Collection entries

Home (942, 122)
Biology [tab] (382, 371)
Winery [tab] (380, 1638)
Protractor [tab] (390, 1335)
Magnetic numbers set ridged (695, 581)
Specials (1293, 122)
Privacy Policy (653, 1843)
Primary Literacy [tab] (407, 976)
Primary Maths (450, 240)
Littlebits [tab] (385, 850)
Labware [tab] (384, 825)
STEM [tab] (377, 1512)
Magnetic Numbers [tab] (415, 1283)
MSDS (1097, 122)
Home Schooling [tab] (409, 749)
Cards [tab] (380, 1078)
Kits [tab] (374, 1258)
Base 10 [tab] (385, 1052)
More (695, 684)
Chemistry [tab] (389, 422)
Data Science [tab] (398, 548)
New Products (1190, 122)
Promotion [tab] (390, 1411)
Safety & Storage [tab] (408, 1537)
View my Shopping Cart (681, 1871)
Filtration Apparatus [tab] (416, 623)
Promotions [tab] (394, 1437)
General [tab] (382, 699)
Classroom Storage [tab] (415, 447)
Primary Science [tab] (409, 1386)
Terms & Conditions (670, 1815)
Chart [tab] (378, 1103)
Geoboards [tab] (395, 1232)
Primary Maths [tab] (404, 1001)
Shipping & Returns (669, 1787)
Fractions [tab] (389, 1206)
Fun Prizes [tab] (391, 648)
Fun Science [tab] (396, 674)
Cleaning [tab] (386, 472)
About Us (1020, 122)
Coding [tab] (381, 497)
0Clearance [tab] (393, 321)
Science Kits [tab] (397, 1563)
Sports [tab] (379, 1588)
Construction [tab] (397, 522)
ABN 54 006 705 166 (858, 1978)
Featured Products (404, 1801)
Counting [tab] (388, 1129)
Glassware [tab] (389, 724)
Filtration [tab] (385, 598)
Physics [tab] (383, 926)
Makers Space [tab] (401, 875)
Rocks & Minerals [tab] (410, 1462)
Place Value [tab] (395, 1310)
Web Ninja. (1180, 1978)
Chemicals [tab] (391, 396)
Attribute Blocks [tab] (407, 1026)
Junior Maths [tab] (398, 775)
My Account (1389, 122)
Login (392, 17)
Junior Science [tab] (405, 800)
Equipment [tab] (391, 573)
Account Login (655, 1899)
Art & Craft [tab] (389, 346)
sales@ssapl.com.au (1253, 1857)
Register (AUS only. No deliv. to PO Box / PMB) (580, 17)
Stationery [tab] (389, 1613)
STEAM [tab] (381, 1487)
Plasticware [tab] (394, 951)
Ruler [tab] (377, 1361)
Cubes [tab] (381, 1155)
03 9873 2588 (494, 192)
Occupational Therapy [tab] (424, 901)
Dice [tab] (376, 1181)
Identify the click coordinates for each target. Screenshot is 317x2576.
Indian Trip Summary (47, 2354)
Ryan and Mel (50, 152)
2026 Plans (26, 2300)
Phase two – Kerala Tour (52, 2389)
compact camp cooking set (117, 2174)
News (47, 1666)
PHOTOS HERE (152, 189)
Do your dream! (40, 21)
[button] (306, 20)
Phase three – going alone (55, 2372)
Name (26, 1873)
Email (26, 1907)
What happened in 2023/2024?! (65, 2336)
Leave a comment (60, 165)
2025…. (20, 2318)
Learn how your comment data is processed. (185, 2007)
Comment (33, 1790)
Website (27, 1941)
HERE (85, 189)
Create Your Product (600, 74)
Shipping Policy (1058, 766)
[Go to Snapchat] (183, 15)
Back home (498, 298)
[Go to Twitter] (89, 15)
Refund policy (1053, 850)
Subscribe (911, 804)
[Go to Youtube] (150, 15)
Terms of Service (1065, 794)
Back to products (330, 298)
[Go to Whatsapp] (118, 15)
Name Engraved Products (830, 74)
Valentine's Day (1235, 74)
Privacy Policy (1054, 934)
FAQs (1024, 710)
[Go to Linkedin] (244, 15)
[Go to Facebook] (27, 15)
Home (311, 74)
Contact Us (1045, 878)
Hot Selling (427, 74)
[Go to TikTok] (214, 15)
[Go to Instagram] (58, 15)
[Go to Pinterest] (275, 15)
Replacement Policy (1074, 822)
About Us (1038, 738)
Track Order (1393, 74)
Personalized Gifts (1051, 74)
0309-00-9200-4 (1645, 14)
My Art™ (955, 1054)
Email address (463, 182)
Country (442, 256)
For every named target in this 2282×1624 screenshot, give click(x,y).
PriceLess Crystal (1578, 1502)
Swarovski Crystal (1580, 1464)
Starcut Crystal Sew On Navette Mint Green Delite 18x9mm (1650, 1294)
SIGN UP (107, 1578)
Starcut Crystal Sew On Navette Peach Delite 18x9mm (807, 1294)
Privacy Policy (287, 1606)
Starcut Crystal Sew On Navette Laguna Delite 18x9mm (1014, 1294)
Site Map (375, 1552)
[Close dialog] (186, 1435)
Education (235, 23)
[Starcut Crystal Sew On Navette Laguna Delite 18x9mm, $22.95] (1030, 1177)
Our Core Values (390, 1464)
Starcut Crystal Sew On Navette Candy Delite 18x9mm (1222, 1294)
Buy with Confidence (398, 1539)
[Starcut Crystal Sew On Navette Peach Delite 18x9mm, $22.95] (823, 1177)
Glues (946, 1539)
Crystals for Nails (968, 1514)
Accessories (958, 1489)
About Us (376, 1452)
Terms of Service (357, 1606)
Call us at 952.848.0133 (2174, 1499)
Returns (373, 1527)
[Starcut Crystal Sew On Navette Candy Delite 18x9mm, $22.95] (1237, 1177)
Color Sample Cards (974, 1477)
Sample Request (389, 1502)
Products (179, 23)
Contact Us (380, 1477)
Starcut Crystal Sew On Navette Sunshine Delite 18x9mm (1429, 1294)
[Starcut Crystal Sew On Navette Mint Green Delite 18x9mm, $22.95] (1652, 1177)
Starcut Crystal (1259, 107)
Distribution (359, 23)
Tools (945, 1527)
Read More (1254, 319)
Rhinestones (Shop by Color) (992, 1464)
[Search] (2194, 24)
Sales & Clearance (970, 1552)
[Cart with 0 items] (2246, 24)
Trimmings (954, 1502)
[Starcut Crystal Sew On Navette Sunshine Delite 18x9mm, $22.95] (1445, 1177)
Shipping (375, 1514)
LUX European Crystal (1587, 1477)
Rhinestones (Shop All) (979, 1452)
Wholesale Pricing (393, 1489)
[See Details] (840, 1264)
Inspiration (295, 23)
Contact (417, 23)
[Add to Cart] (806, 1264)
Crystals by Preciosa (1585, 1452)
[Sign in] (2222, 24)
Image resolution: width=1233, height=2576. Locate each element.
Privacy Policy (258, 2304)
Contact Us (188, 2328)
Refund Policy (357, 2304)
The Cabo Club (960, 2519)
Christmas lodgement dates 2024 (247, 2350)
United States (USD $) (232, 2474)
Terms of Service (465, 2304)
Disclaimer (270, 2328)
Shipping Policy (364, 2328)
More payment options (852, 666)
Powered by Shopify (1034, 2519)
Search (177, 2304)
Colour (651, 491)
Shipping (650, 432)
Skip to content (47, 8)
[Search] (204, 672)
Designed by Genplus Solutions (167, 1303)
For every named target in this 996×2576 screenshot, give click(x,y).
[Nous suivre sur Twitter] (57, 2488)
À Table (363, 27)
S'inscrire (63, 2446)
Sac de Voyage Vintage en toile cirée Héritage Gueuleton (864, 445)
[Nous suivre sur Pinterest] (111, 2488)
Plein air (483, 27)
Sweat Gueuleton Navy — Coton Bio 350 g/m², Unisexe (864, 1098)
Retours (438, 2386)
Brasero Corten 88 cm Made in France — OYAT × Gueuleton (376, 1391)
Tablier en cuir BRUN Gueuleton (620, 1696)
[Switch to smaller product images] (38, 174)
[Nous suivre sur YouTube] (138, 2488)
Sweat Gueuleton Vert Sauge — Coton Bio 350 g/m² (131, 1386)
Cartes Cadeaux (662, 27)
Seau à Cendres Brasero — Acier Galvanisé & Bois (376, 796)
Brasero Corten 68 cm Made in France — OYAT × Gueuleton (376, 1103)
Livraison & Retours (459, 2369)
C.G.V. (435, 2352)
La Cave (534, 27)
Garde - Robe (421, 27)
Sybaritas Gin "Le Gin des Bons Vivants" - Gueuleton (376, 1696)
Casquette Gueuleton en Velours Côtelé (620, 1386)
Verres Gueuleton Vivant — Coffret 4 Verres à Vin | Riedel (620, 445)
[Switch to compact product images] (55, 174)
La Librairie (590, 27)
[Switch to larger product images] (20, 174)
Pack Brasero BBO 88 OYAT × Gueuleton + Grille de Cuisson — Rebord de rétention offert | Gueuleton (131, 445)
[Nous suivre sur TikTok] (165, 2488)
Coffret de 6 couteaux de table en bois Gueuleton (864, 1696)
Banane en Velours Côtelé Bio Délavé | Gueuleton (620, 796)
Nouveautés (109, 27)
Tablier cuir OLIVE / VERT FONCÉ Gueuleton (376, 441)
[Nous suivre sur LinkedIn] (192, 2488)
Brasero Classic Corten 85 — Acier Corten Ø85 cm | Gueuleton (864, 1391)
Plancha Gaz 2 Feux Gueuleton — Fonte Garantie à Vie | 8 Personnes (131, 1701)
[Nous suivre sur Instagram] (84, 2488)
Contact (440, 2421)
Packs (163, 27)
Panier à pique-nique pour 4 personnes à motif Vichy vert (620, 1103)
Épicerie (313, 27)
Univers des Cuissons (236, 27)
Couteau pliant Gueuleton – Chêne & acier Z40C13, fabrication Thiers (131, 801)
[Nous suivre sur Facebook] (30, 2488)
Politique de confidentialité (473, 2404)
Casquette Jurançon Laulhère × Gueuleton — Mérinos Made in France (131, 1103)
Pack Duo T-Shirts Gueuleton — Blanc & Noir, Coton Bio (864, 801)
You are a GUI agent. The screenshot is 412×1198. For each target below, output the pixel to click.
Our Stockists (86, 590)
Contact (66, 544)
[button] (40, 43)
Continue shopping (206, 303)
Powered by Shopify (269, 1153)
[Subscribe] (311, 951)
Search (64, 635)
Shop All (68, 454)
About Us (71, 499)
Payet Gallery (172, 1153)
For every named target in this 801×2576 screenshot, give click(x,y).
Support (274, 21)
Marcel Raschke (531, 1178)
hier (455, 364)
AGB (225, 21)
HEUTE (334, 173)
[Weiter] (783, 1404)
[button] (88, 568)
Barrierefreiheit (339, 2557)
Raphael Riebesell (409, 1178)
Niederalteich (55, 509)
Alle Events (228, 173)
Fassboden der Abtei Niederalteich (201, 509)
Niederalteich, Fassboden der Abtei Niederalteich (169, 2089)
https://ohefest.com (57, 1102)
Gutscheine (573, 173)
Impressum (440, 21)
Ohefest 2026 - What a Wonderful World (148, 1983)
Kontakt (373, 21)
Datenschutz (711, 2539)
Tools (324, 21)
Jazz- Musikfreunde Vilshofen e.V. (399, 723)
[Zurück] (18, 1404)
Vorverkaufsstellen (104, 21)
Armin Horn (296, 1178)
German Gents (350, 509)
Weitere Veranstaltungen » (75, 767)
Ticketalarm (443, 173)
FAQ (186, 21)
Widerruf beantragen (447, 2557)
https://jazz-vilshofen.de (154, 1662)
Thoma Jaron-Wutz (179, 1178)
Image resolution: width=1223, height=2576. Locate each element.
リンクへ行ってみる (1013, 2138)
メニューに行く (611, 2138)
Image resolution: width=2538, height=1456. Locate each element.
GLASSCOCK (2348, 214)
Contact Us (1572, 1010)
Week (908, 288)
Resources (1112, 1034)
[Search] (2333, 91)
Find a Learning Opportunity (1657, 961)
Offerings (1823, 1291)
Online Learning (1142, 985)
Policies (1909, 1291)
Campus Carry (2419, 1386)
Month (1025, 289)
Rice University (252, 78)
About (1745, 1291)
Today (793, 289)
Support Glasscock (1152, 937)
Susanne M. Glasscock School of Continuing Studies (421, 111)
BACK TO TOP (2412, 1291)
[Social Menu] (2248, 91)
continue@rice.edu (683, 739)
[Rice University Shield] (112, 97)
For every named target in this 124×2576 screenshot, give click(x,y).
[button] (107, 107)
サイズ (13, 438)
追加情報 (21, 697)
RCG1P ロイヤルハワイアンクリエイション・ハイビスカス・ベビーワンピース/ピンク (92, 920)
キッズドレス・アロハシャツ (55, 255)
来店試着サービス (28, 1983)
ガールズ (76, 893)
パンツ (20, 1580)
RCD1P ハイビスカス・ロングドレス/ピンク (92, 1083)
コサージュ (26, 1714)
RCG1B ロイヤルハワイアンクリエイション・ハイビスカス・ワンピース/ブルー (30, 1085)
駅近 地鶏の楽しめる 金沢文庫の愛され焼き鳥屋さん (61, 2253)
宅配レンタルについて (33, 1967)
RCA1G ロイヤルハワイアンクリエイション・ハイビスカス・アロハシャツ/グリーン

WHAT THE TASK ASKS
For each line in the data that contains the string "Search", give a copy of that line.

YOUR RESPONSE
[Search] (2194, 24)
Search (177, 2304)
[Search] (204, 672)
Search (64, 635)
[Search] (2333, 91)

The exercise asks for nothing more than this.